◆ Task requirements ◆
Here is a listing. Write it out again without a single difference.

◆ Data for analysis ◆
..........

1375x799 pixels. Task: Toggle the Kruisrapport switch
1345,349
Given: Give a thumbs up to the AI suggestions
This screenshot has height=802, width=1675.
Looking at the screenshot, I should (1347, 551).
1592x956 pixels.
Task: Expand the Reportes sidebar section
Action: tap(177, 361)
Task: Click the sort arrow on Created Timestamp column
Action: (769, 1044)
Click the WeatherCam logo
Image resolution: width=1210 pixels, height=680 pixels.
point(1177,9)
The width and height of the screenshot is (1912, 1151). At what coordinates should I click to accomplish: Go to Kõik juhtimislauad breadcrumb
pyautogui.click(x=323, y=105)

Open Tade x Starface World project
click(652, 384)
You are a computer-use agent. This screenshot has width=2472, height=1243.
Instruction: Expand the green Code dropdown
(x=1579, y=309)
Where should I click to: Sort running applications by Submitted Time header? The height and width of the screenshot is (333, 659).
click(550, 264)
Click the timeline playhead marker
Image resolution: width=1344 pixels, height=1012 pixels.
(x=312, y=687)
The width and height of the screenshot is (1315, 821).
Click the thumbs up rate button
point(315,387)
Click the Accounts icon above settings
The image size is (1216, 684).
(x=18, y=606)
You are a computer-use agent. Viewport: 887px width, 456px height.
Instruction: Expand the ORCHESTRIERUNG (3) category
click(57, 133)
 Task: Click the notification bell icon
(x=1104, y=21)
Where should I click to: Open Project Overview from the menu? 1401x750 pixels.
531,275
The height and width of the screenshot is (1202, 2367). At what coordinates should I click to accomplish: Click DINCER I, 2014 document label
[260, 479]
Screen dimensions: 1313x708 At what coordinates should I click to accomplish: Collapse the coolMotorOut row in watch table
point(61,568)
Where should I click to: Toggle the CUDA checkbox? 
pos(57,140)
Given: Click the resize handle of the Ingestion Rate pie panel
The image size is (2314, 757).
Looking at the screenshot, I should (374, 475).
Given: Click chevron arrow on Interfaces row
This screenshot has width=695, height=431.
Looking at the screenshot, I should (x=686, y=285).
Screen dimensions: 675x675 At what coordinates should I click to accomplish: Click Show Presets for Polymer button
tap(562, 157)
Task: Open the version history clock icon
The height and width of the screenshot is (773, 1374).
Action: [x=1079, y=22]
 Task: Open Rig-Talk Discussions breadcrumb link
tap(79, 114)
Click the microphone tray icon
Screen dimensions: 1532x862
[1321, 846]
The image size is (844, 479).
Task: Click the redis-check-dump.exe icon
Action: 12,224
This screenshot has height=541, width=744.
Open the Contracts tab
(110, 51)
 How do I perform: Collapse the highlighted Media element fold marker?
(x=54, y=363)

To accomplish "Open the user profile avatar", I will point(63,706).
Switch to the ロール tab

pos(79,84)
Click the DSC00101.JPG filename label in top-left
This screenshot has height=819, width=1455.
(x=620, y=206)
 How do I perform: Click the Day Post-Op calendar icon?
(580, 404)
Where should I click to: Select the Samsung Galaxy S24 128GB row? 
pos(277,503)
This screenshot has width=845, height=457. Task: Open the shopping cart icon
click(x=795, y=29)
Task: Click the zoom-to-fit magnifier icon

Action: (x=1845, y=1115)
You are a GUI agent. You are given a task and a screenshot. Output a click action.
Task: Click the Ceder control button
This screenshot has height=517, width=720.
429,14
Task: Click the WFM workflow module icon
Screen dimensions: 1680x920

..........

◆ Response area ◆
1375x799 pixels. Task: Toggle the Kruisrapport switch
1345,349
Given: Give a thumbs up to the AI suggestions
This screenshot has height=802, width=1675.
Looking at the screenshot, I should (1347, 551).
1592x956 pixels.
Task: Expand the Reportes sidebar section
Action: tap(177, 361)
Task: Click the sort arrow on Created Timestamp column
Action: (769, 1044)
Click the WeatherCam logo
Image resolution: width=1210 pixels, height=680 pixels.
point(1177,9)
The width and height of the screenshot is (1912, 1151). At what coordinates should I click to accomplish: Go to Kõik juhtimislauad breadcrumb
pyautogui.click(x=323, y=105)

Open Tade x Starface World project
click(652, 384)
You are a computer-use agent. This screenshot has width=2472, height=1243.
Instruction: Expand the green Code dropdown
(x=1579, y=309)
Where should I click to: Sort running applications by Submitted Time header? The height and width of the screenshot is (333, 659).
click(550, 264)
Click the timeline playhead marker
Image resolution: width=1344 pixels, height=1012 pixels.
(x=312, y=687)
The width and height of the screenshot is (1315, 821).
Click the thumbs up rate button
point(315,387)
Click the Accounts icon above settings
The image size is (1216, 684).
(x=18, y=606)
You are a computer-use agent. Viewport: 887px width, 456px height.
Instruction: Expand the ORCHESTRIERUNG (3) category
click(57, 133)
 Task: Click the notification bell icon
(x=1104, y=21)
Where should I click to: Open Project Overview from the menu? 1401x750 pixels.
531,275
The height and width of the screenshot is (1202, 2367). At what coordinates should I click to accomplish: Click DINCER I, 2014 document label
[260, 479]
Screen dimensions: 1313x708 At what coordinates should I click to accomplish: Collapse the coolMotorOut row in watch table
point(61,568)
Where should I click to: Toggle the CUDA checkbox? 
pos(57,140)
Given: Click the resize handle of the Ingestion Rate pie panel
The image size is (2314, 757).
Looking at the screenshot, I should (374, 475).
Given: Click chevron arrow on Interfaces row
This screenshot has width=695, height=431.
Looking at the screenshot, I should (x=686, y=285).
Screen dimensions: 675x675 At what coordinates should I click to accomplish: Click Show Presets for Polymer button
tap(562, 157)
Task: Open the version history clock icon
The height and width of the screenshot is (773, 1374).
Action: [x=1079, y=22]
 Task: Open Rig-Talk Discussions breadcrumb link
tap(79, 114)
Click the microphone tray icon
Screen dimensions: 1532x862
[1321, 846]
The image size is (844, 479).
Task: Click the redis-check-dump.exe icon
Action: 12,224
This screenshot has height=541, width=744.
Open the Contracts tab
(110, 51)
 How do I perform: Collapse the highlighted Media element fold marker?
(x=54, y=363)

To accomplish "Open the user profile avatar", I will point(63,706).
Switch to the ロール tab

pos(79,84)
Click the DSC00101.JPG filename label in top-left
This screenshot has height=819, width=1455.
(x=620, y=206)
 How do I perform: Click the Day Post-Op calendar icon?
(580, 404)
Where should I click to: Select the Samsung Galaxy S24 128GB row? 
pos(277,503)
This screenshot has width=845, height=457. Task: Open the shopping cart icon
click(x=795, y=29)
Task: Click the zoom-to-fit magnifier icon

Action: (x=1845, y=1115)
You are a GUI agent. You are given a task and a screenshot. Output a click action.
Task: Click the Ceder control button
This screenshot has height=517, width=720.
429,14
Task: Click the WFM workflow module icon
Screen dimensions: 1680x920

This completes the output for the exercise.